The Court of Appeal has today unanimously dismissed an appeal by Manchester Building Society against a judgment of Teare J holding that the Society’s former auditor, Grant Thornton, was not liable for mark-to-market losses incurred by the Society in relation to various long-term swaps.

The proceedings arose out of hedge accounting advice provided to the Society by its auditor which was admitted to have been negligent. In reliance on this advice, the Society entered into a program of fixed rate mortgages hedged against long term swaps. As a result of the financial crisis and consequent fall in interest rates, the swaps went heavily out of the money.
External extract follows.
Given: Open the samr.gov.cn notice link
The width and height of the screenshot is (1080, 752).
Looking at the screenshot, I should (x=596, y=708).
During a subsequent audit, the error in the hedge accounting advice came to light and the Society paid c.£33 million to close out the swaps, £32.7m of which was attributable to their (negative) mark-to-market value at the date of the break and approximately £300,000 was attributable to transaction costs. The Society sued its auditor for negligence and claimed, in addition to a number of other smaller heads of damage, the amounts paid to close out the swaps. Teare J, at first instance, held that, applying the principles in SAAMCO and the recent Supreme Court decision in Hughes-Holland, although the auditor’s negligence had caused the substantial losses claimed, they almost all fell outside the scope of the auditor’s duty. Of the claimed losses, totalling £48.5 million, the claim was dismissed save only for some £315,000, the majority of which concerned the transaction costs on breaking the swaps.
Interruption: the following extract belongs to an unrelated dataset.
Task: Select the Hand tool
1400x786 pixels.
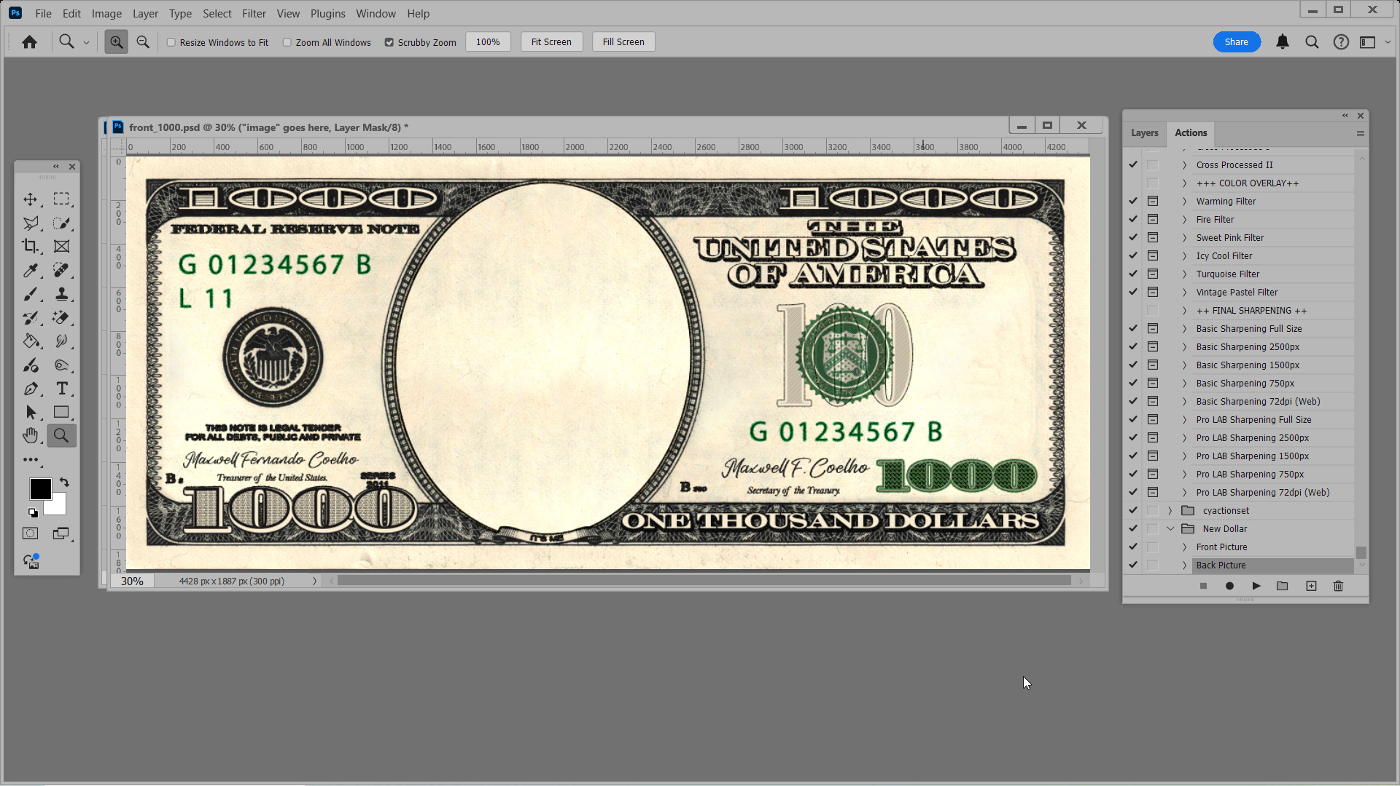Action: [x=31, y=435]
The Society appealed only in respect of Teare J’s decision that the £32.7m attributable to the mark-to-market element of the sums paid on breaking the swaps fell outside the scope of the auditor’s duty. The Court of Appeal unanimously dismissed the appeal, holding that Teare J came to the right result but for the wrong reason. The Court of Appeal decision explains the steps a Court should take in dealing with any SAAMCO issue, analyses how the “advice” and “information” distinction applies to the auditor’s role in the case, addresses the burden of proof on SAAMCO counterfactuals and applies the SAAMCO cap to the loss incurred.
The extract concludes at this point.